如何在Spark中合并两个预排序的rdds? [英] How to merge two presorted rdds in spark?
问题描述
我有两个大的csv文件,这些文件按其中一列进行了预排序.有没有一种方法可以利用它们已经被排序的事实,从而更快地获得新的已排序RDD,而无需再次进行完全排序?
简短的答案:不,当使用Apache Spark提供的排序工具时,没有办法利用已经对两个输入RDD进行排序的事实.>
答案很长:在某些情况下,可能有比使用sortBy
或sortByKey
更好的方法.
最明显的情况是输入的RDD已排序并代表不同的范围.在这种情况下,假设rdd1
中的所有元素都排在rdd2
中的所有元素之前(根据选择的顺序),简单地使用rdd1.union(rdd2)
是组合输入RDD的最快方法(几乎为零成本).>
当输入RDD的范围重叠时,事情变得更加棘手.假设目标RDD仅具有一个分区,则在两个RDD上使用toLocalIterator
然后手动进行合并可能会比较有效.如果结果必须是RDD,则可以在自定义RDD类型的compute
方法中执行此操作,处理输入的RDD并生成输出.
当输入很大并因此由许多分区组成时,事情就变得更加棘手.在这种情况下,您可能还希望在输出RDD中包含多个分区.您可以使用前面提到的自定义RDD,但可以创建多个分区(使用RangePartitioner
).每个分区将覆盖一个不同的元素范围(在最佳情况下,这些范围将覆盖输出的大小大致相等的部分).
棘手的部分是避免在compute
中多次处理完整的输入RDD.当输入RDD使用RangePartitioner
时,可以使用OrderedRDDFunctions
中的filterByRange
有效地避免这种情况.当他们不使用RangePartitioner
时,但是您知道分区是内部排序的并且具有全局顺序,则首先需要通过实际探查数据来找出这些分区所覆盖的有效范围.

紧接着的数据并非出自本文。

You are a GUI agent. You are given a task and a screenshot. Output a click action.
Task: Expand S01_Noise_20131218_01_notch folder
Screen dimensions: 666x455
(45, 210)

由于多分区情况相当复杂,因此我将检查定制排序是否真的比仅使用sortBy
或sortByKey
快. sortBy
和sortByKey
的逻辑在改组过程(在节点之间传输数据)方面进行了高度优化.因此,在许多情况下,即使定制逻辑可以是O(n),而sortBy
/sortByKey
可以是O(n log (n)).
如果您想了解有关Apache Spark使用的改组逻辑的更多信息,请访问 解决方案
The short answer: No, there is no way to leverage the fact that two input RDDs are already sorted when using the sort facilities offered by Apache Spark.
The long answer: Under certain conditions, there might be a better way than using sortBy
or sortByKey
.
The most obvious case is when the input RDDs are already sorted and represent distinct ranges. In this case, simply using rdd1.union(rdd2)
is the fastest (virtually zero cost) way for combining the input RDDs, assuming that all elements in rdd1
come before all elements in rdd2
(according to the chosen ordering).
When the ranges of the input RDDs overlap, things get more tricky. Assuming that the target RDD shall only have a single partition, it might be efficient to use toLocalIterator
on both RDDs and then do a merge manually. If the result has to be an RDD, one could do this inside the compute
method of a custom RDD type, processing the input RDDs and generating the outputs.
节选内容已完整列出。